This week we're reading the Torah portion called Chayyei Sarah, "The life of Sarah," which begins with Sarah's death and burial.
It seems to me that what Torah is saying in this juxtaposition is that the fullness of Sarah's life could only be measured when it had ended. Until it ended, it was in-progress, always changing. Only when her life came to its close could it be seen as a perfect whole. Only when it was over could Torah say "the life of Sarah" and refer to the totality of what Sarah's life was.
Each of us is like Sarah. The fullness of our lives can't be measured. The richness of our expriences, our relationships and adventures -- these are always in-progress, on a continuum. Any moment when we think we can stop and seize time in our hands, we've already lost what we were trying to hold on to. We are always growing and changing. We can't know the whole of our lives until the story ends.
Only when my life has reached its close -- whenever that may be -- will the text of my life be able to say, "The life of Rachel was so-many-years," and in that simple statement encompass everything I was and everything I became.
In my "Torah as a mirror for spiritual development" class this week, we were invited to consider the question of our own "machpelah moment." (Machpelah is the name of the cave in which Sarah was buried.) When I imagine my own gravestone, what words do I hope might be inscribed there, describing who I was and how I served God in this life?

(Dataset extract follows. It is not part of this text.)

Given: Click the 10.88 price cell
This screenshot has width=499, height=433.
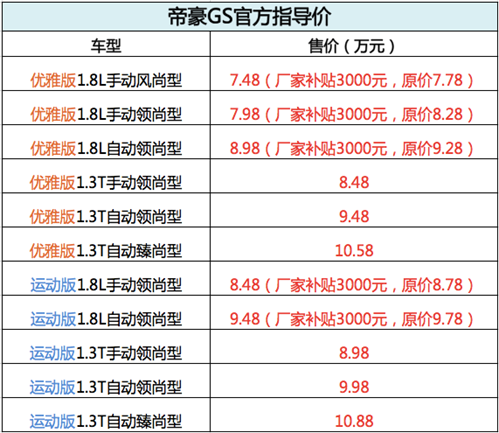Looking at the screenshot, I should 354,421.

The answer I came up with was "Through words and deeds, she opened the door for others to find God." I hope that my words (even the apparently ephemeral ones, grocery store conversations and miscellaneous tweets, alongside the poems I hope will have greater staying power) -- and my actions, in all their varied forms -- will reflect my yearning to connect other people with something greater than themselves.
I said above that the title of this Torah portion, "Chayyei Sarah," means "the life of Sarah." And it's usually translated that way. But the Hebrew more accurately means "the lives of Sarah." Each of us lives many lives. There's never one singular narrative of who we are. There's the story of my professional life and the story of my personal life, the story of my life in my childhood and the story of my life in my thirties, and the story of my life in my sixties which I haven't yet led, the story of my life as I would tell it and the story of my life as others would tell it.
The text of my life is written in black fire (the written details) and also white fire (the spaces between the words; what's unrecorded, ephemeral, unknown.) Written, but not complete. Always-being-written. I'm writing it now. You're writing yours. What do you think the book of your life will say about who you hoped to become?